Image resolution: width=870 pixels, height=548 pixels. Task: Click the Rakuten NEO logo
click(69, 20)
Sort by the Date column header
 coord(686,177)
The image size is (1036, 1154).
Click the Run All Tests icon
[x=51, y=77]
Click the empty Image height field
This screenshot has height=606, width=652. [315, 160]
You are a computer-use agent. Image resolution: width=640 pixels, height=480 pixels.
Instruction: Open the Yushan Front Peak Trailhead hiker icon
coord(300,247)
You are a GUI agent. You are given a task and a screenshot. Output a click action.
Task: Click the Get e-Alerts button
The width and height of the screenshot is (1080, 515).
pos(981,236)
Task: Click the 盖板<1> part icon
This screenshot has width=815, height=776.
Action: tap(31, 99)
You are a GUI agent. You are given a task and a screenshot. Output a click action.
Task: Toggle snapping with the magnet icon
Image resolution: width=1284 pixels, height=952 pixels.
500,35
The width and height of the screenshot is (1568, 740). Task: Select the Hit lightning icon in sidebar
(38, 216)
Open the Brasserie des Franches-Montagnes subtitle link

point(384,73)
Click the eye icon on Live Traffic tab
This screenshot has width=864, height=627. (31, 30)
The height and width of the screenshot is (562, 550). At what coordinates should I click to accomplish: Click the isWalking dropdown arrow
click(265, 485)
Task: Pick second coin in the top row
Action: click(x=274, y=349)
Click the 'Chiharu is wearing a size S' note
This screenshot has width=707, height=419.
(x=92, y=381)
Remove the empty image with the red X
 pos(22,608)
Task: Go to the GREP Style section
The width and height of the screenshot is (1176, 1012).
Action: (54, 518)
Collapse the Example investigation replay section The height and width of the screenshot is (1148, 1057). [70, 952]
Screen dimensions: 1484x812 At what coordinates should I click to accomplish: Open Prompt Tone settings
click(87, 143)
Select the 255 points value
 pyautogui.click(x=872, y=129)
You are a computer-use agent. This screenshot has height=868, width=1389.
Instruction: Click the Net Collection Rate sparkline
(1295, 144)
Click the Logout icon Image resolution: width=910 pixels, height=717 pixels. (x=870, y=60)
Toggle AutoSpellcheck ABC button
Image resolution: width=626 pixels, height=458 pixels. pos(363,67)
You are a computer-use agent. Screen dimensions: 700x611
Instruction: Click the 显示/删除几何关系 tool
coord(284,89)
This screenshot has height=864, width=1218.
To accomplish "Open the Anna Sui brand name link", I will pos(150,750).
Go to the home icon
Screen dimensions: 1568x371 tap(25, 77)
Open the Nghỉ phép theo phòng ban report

## What to produce
From the material above, state how many lines hold the word "size", giving nothing but the number.

## Answer box
2